Mengingat korban masih di bawah umur, Polsek Sano Nggoang melimpahkan penanganan kasus ini ke Unit Pelayanan Perempuan dan Anak (PPA) Satuan Reskrim Polres Manggarai Barat.
“Kasus ini akan ditangani oleh unit PPA agar mendapatkan penanganan yang lebih spesifik dan mendalam,” tegas Risbel mengenai kelanjutan penyidikan tersebut.
Pihak kepolisian mengimbau warga setempat untuk tetap tenang dan tidak melakukan aksi main hakim sendiri terhadap terduga pelaku.
Risbel menegaskan bahwa pelaku terancam hukuman berat sesuai Undang-Undang Perlindungan Anak. Ia meminta keluarga korban memercayakan proses hukum kepada aparat.
“Percayakan proses hukum yang sedang berjalan. Jangan ambil tindakan inkonstitusional. Kami pastikan, terduga pelaku akan mendapatkan hukuman yang setimpal,” tuturnya.
Ia juga meminta warga menjaga situasi ketertiban di lingkungan selama proses penyidikan berlangsung. “Jangan ada tindakan main hakim sendiri,” tutupnya.
Saat ini, kedua korban dilaporkan sedang menjalani pendampingan psikologis dari Pemerintah Daerah untuk memulihkan trauma mendalam yang mereka alami.
Catatan:
Artikel ini memuat informasi sensitif mengenai kekerasan terhadap anak. Bajoupdate.com melindungi sepenuhnya identitas korban sebagaimana diatur dalam UU Nomor 35 Tahun 2014.

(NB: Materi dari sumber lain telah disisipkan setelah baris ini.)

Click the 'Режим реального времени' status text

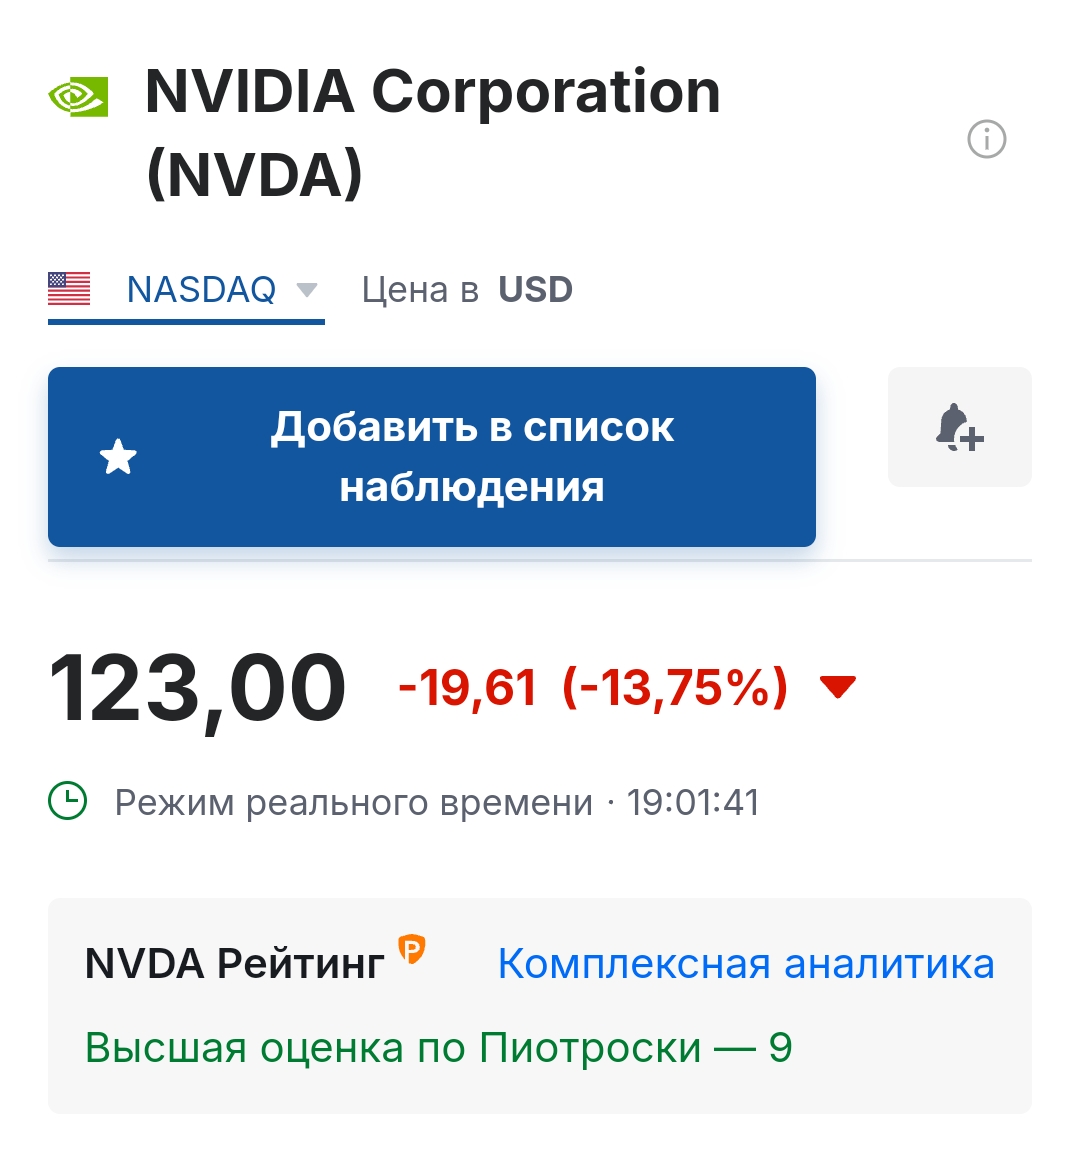[x=354, y=802]
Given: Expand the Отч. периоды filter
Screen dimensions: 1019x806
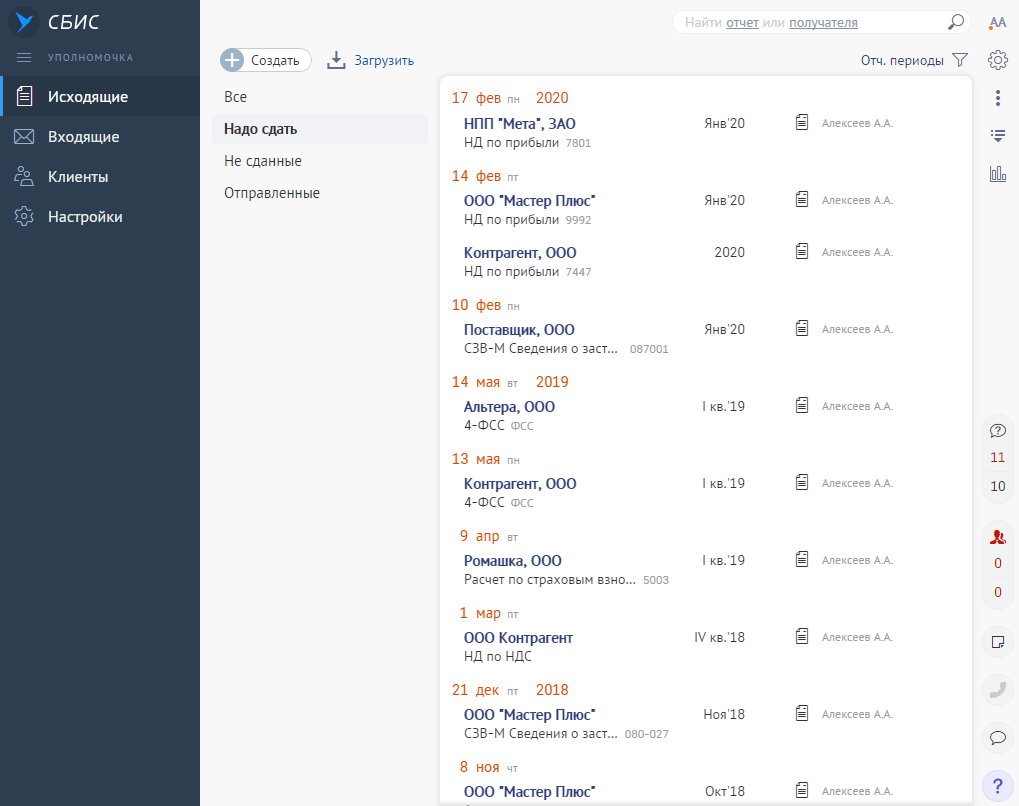Looking at the screenshot, I should [914, 60].
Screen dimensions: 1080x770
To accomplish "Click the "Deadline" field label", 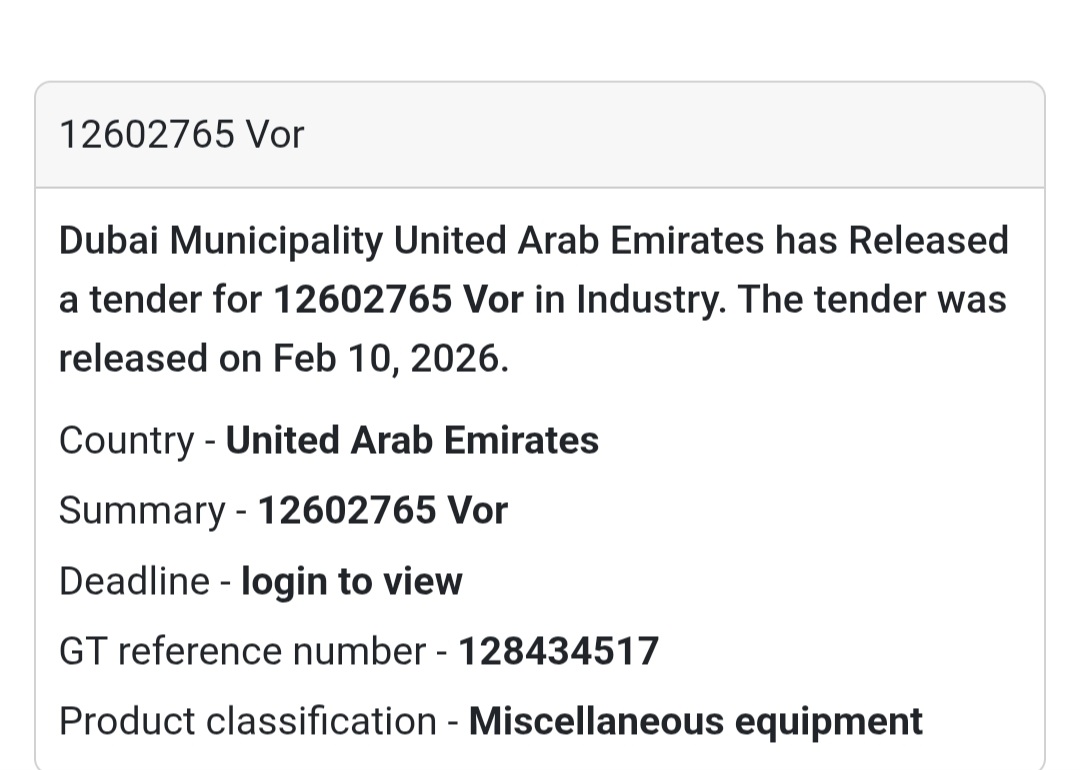I will pos(134,581).
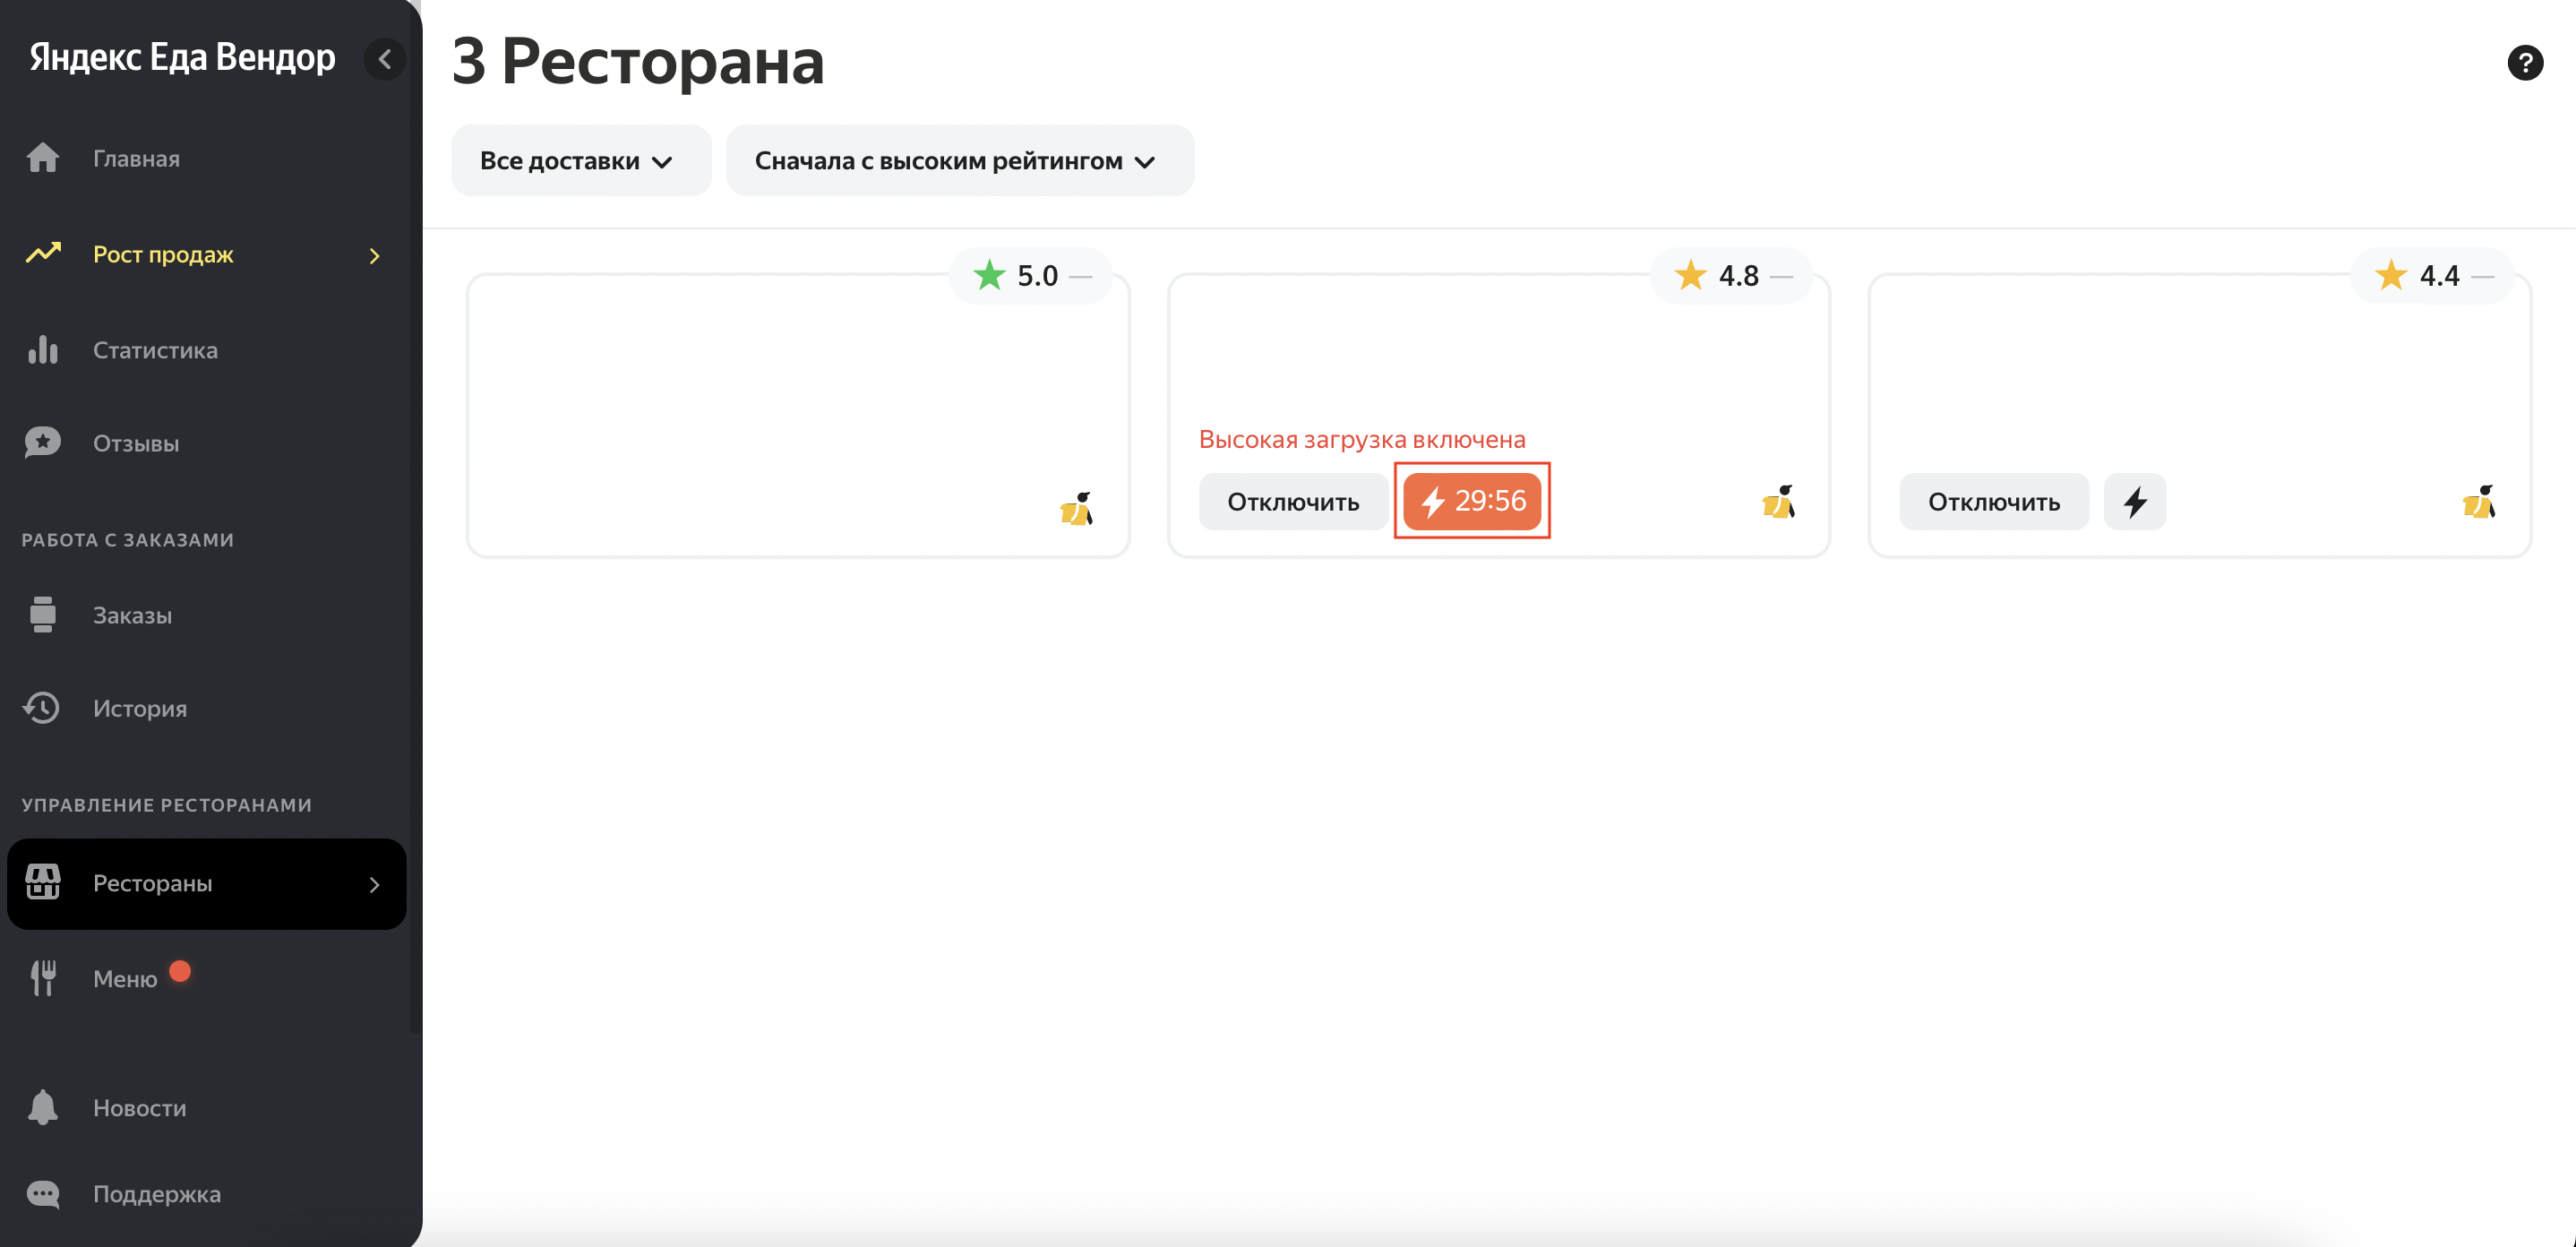This screenshot has height=1247, width=2576.
Task: Open Отзывы reviews page
Action: (x=136, y=443)
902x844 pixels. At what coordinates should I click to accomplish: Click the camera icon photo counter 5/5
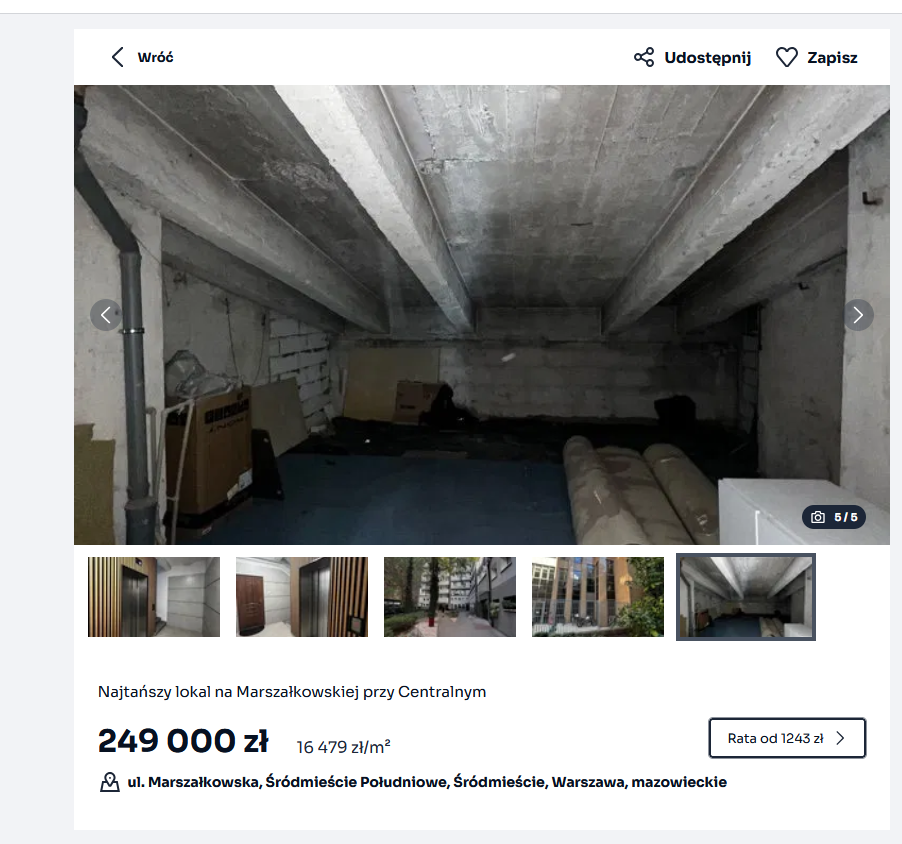(817, 517)
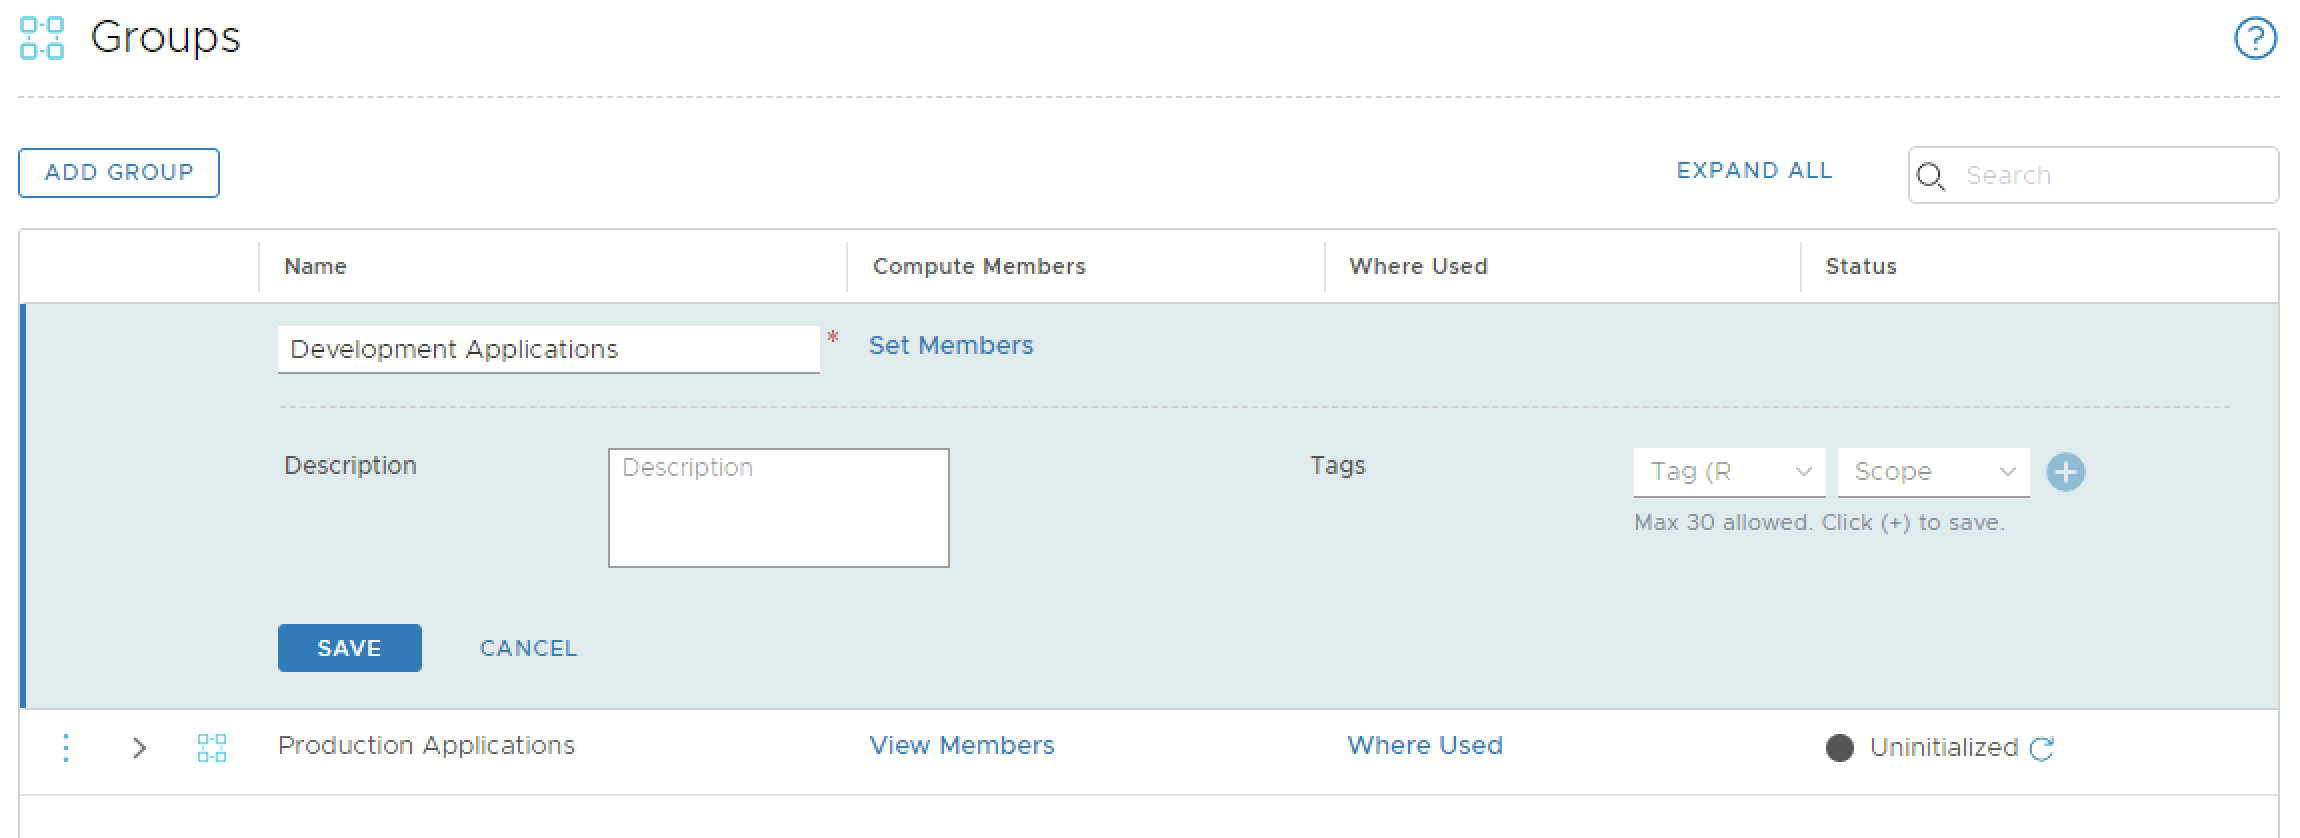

Jika Anda atau orang terdekat mengalami atau mengetahui tindak kekerasan seksual terhadap perempuan dan anak di wilayah Manggarai Barat, jangan ragu untuk melaporkannya ke:
Polres Manggarai Barat atau
UPTD PPA Manggarai Barat atau layanan darurat nasional SAPA 129 (Telepon: 129 / WhatsApp: 08111-129-129).
Layanan pengaduan di Rumah Perlindungan Perempuan dan Anak Labuan Bajo (Kompleks Santu Yosefa, Cowang Dereng).